_Wyodrębniony tekst_:

——

Wg wszelkich kalkulacji jakie posiadam - fotowoltaiką można śmiało ogrzewać dom przy założeniu, że elektrownia jest naszym "magazynem" a nasz dom jest energooszczędny. Ja dodatkowo w lecie lecę na klimie, więc jest to dodatkowa korzyść.

Kolejna rzecz - dlaczego każdy pyta o czas zwrotu paneli? Co to jest czas zwrotu? Żadne inne źródło ciepła/energii się nie zwraca, chyba że porównujemy je do innego źródła przy danym zapotrzebowaniu. Czy PC za 60 000zł się zwróci? Przecież ona generuje koszty -zużywa prąd a nie wytwarza. Nie dość, że wywalimy 60 000zł to rok rocznie płacimy za ogrzewanie 1000-1500zł. A gdzie inne rachunki za prąd?
 Przykładowo za 60 000zł mamy instalację 12-14kW. Taka instalacja wyprodukuje wystarczająco prądu do ogrzania (część wykorzystamy od razu, latem nadprodukcję sprzedamy a później skonsumujemy).  Gdzie w ty toku rozumowania jest błąd?

----------


## Pyxis

Ja pisze o pasywnosci domu a ty liczysz dodatkowe 15cm styro jako jej koszta.
Chyba trudno bedzie sie dogadac.

Moja instalacja PC+DZ+Zasobnik_CWU kosztowala 25 tys zl. Uzywam CO tylko w tanim pradzie.

Generalnie to facet robi bledne zalozenia i dlaego ma bzdurne wnioski. Smieci na wejsciu, smieci na wyjsciu.

——

_Zadania_:
1. Wypisz wszystkie różne kwoty w złotych, które padają w tekście o ogrzewaniu domu fotowoltaiką.
2. Podejmij tekst o ogrzewaniu domu fotowoltaiką po jego ostatnim zdaniu i napisz dalszy ciąg.
Materiał zamieszczony dalej pochodzi z innego źródła.

_Udostępnione dane_:

——

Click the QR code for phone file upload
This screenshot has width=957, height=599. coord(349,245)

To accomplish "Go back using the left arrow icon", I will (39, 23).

——

_Odpowiedzi_:
1. 60 000 zł; 1000–1500 zł; 25 tys. zł

2.
To twierdzenie, ze inwestycja w zadne zrodlo ciepla sie "nie zwraca", co to za zalozenie. Do lwiej czesci domow w naszym klimacie musisz w okresie grzewczym dostarczyc cieplo (w ten czy inny sposob). Wystarczy znac koszty inwestycyjne dla danego zrodla, koszty eksploatacji i koszt energii i policzysz, czy bardziej oplaca sie kupic kociol kondensacyjny, gruntowa pompe ciepla, kociol na ekogroszek, czy inne kable. To matma, a nie filozofia.

----------


## Konsultant Viessmann

> Kolejna rzecz - dlaczego każdy pyta o czas zwrotu paneli? Co to jest czas zwrotu? Żadne inne źródło ciepła/energii się nie zwraca, chyba że porównujemy je do innego źródła przy danym zapotrzebowaniu. Czy PC za 60 000zł się zwróci? Przecież ona generuje koszty -zużywa prąd a nie wytwarza. Nie dość, że wywalimy 60 000zł to rok rocznie płacimy za ogrzewanie 1000-1500zł. A gdzie inne rachunki za prąd?
>  Przykładowo za 60 000zł mamy instalację 12-14kW. Taka instalacja wyprodukuje wystarczająco prądu do ogrzania (część wykorzystamy od razu, latem nadprodukcję sprzedamy a później skonsumujemy).  Gdzie w ty toku rozumowania jest błąd?


W dzisiejszych czasach niestety większość inwestorów pyta właśnie o czas zwrotu nakładów finansowych zapominając o wygodzie, zaoszczędzonym czasie, czy wreszcie w niższych rokrocznie rachunkach czyli kosztach eksploatacji. Może warto na początku wydać nieco więcej, by przez następne kilkadziesiąt lat cieszyć się wygodnym, ekologicznym, efektywnym cenowo, bezobsługowym systemem grzewczym?

Jesteśmy przyzwyczajeni do węgla, ekogroszku, czy nawet gazu - paliwo też kosztuje (np. węgiel+rozpałka), nasz czas, do tego automatyka, obsługa.....

----------


## Pyxis

> W dzisiejszych czasach niestety większość inwestorów pyta właśnie o czas zwrotu nakładów finansowych zapominając o wygodzie,


Bo w dzisiejszych czasach, zeby zarobic pare zlotych, trzeba sie narypac zdrowo i ludzie nauczyli sie liczyc.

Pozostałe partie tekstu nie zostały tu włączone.